++++ TASK MATERIAL ++++
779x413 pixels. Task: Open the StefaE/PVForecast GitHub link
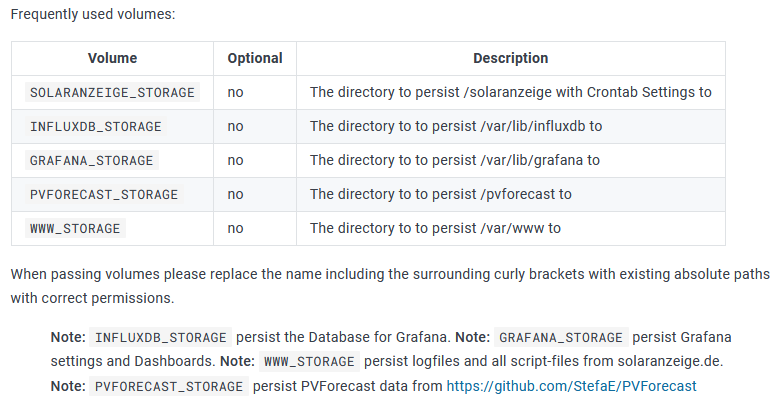click(x=571, y=385)
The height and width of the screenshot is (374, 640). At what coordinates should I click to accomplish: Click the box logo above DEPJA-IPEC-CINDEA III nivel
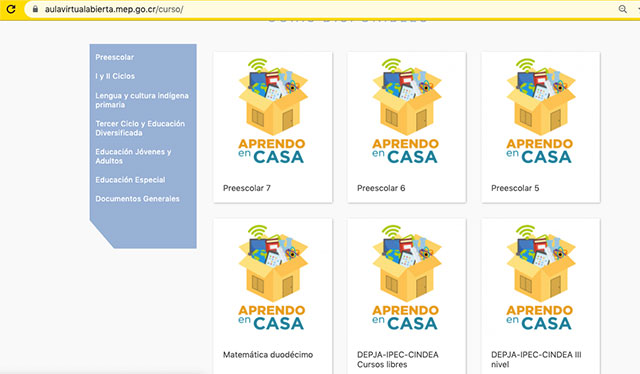tap(540, 278)
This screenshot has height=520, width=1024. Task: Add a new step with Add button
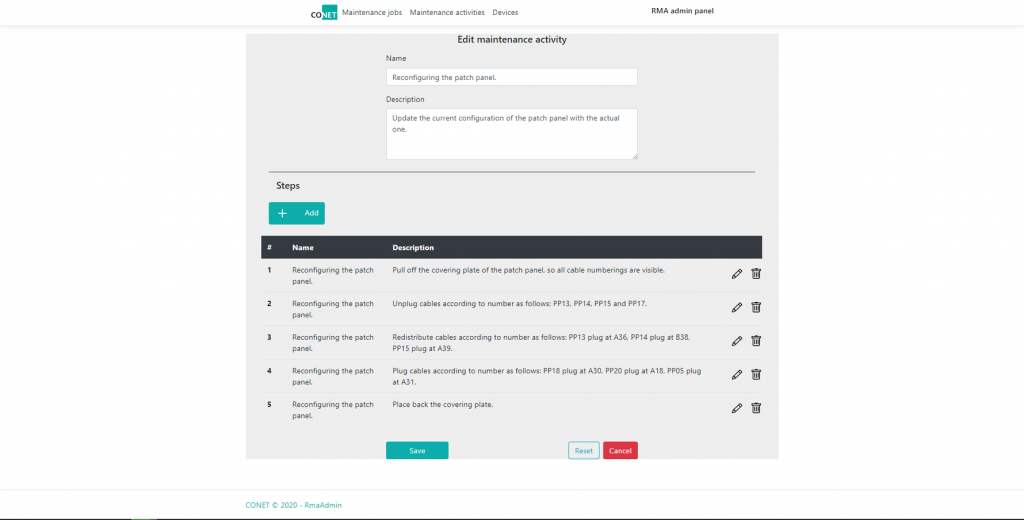[x=297, y=213]
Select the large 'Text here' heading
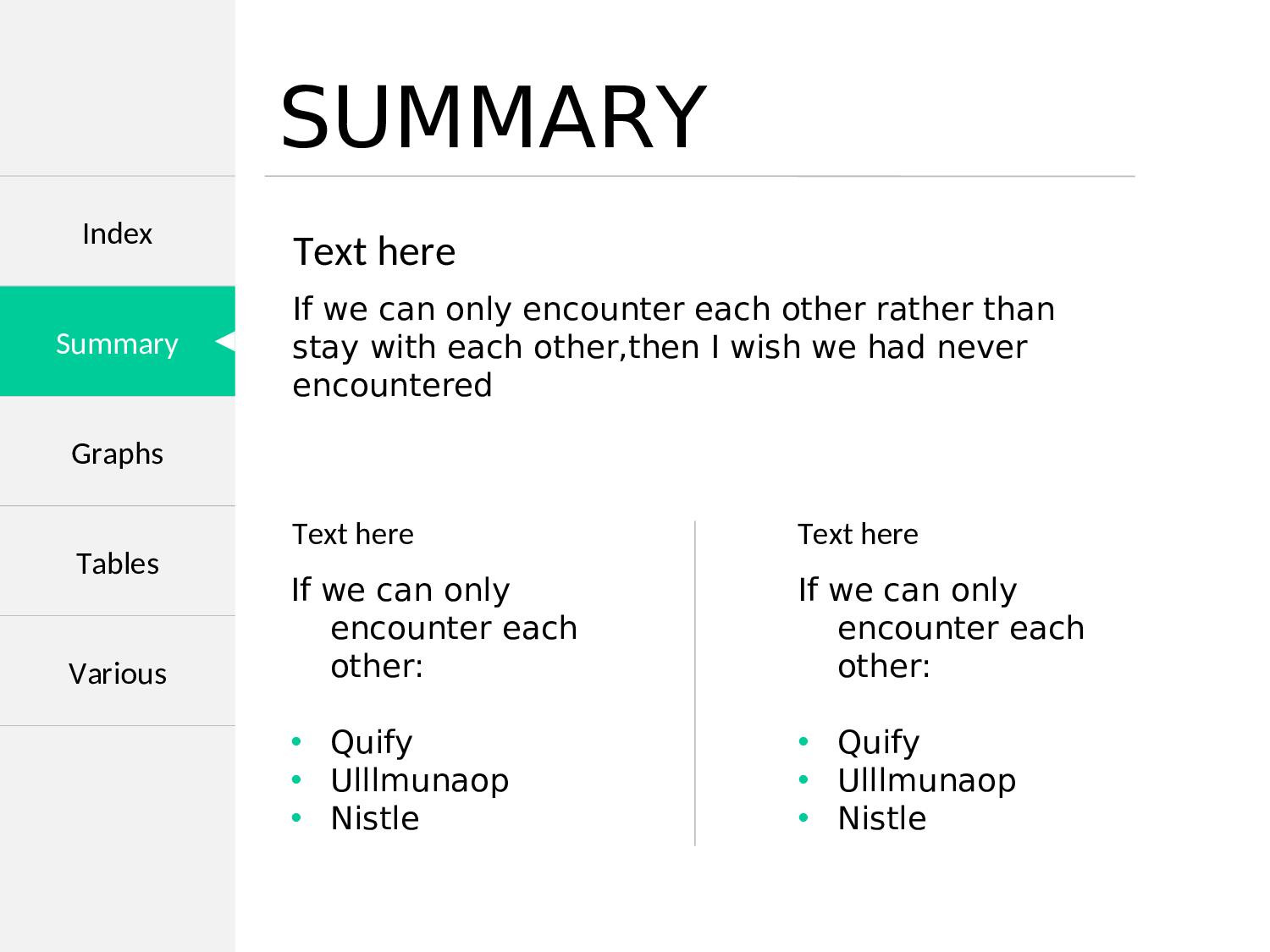The width and height of the screenshot is (1270, 952). tap(374, 252)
++++
▸ WORK TO COMPLETE: The reply must hold every line above exactly as written and none of the pictures.

▸ ANSWER TO THIS EXERCISE:
779x413 pixels. Task: Open the StefaE/PVForecast GitHub link
click(x=571, y=385)
The height and width of the screenshot is (374, 640). At what coordinates should I click to accomplish: Click the box logo above DEPJA-IPEC-CINDEA III nivel
tap(540, 278)
This screenshot has height=520, width=1024. Task: Add a new step with Add button
[x=297, y=213]
Select the large 'Text here' heading
The width and height of the screenshot is (1270, 952). tap(374, 252)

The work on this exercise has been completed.